> WHAT IS REQUIRED:
Continue the piece on Israel's Weizmann Institute of Science, starting after its last sentence.

> READING TEXT:
+++++

With his tailored suit, salt-and-pepper hair and French accent, professor Daniel Zajfman appears to be a respectable academic. Yet the president of Israel’s Weizmann Institute of Science is a big fan of a uniquely Israeli trait: telling the boss to stuff it.
“Young people can make a difference if they don’t respect authority,” the Belgian-born, Israeli physicist said on a recent visit to the Bay Area. “When I first came to Israel, I saw I could do what I want. The reason we have so many startups is because people have chutzpah, and we [the Weizmann Institute] use this [trait] to push the limits of knowledge.”
Since its founding 80 years ago, the Weizmann Institute has trained thousands of research scientists in a variety of fields, from biochemistry to physics to mathematics, educating one-third of Israel’s Ph.D.s.
With 17 departments and 50 interdisciplinary centers on its campus in Rehovot, the institute has achieved breakthroughs in prenatal medicine, lasers, optics, agriculture, genetics and just about everything else under the sun. Or over it.

+++++

> DATASET CONTENT:
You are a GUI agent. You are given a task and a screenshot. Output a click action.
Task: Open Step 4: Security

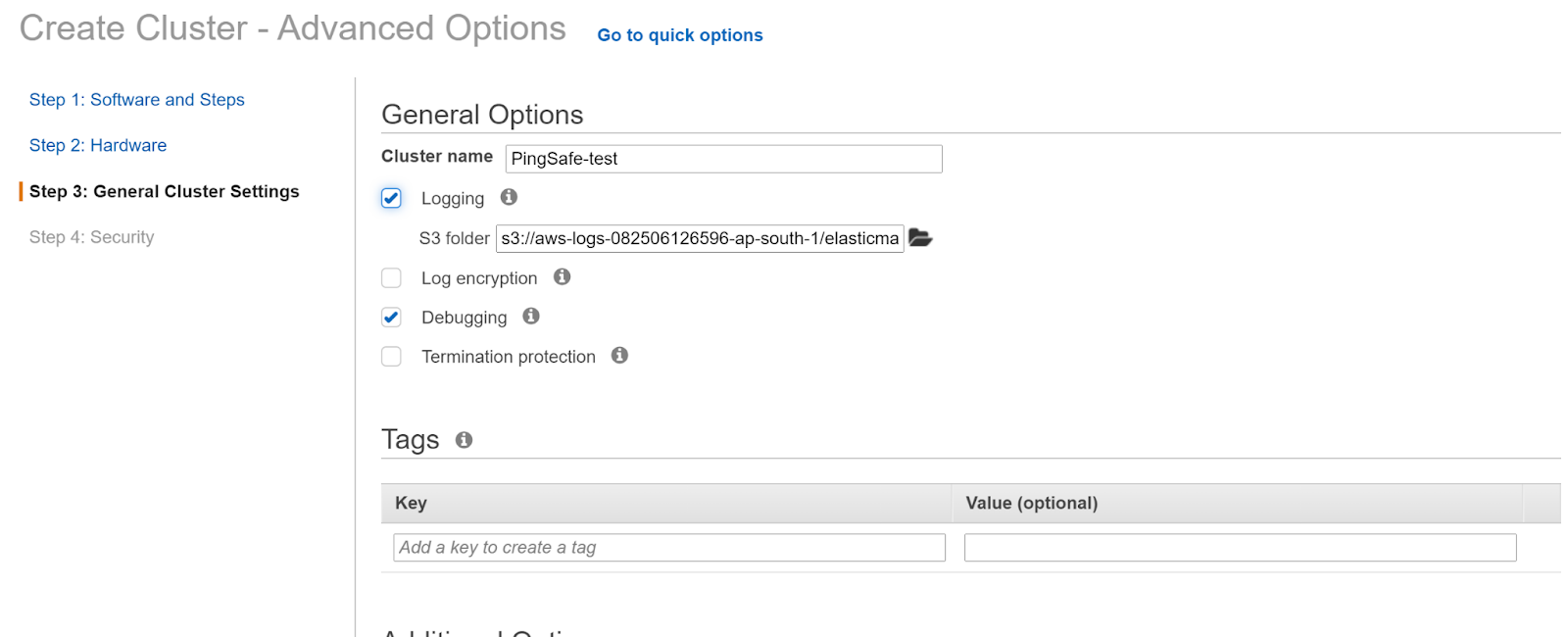pos(91,237)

+++++

> WRITTEN ANSWER:
Zajfman was in the Bay Area to meet with supporters of the institute. Many of its graduates work in the region, and two of its most generous donors, Stephen and Nancy Grand, live in San Francisco. Last year, the Grands donated $50 million to kick-start a biomedical research center at the institute that now bears their name: the Nancy and Stephen Grand Israel National Center for Personalized Medicine.
Personalized medicine is revolutionary because it focuses on the unique protein and chemical composition of the individual.
It’s something like a snowflake approach to medical treatment.
“It’s more than DNA,” Zajfman said of personalized medicine, which draws on genomics, protein profiling, pharmacology and bioinformatics.
It pinpoints “who you are, chemically speaking and protein-wise, so we can provide information to doctors of the future to make a better choices with given drugs. If we can do that, it improves health care tremendously.”
When he accepted the post of president in 2006, Zajfman had to curtail his own astrophysics research, though he maintains a lab at Weizmann. He said being at the forefront of multidisciplinary research makes it a worthwhile tradeoff.
Because he sees himself as a teacher as well as a researcher, Zajfman cares about the state of science education around the world. Science illiteracy leads to bad consequences, he said, such as passivity in the face of climate change.
“You can learn 20th-century history without knowing what happened 500 years ago,” he said. “You can learn jazz and know nothing about classical. Science and math do not work like this. There’s no way to move forward if you don’t go step by step. It needs to be done in a very precise way.”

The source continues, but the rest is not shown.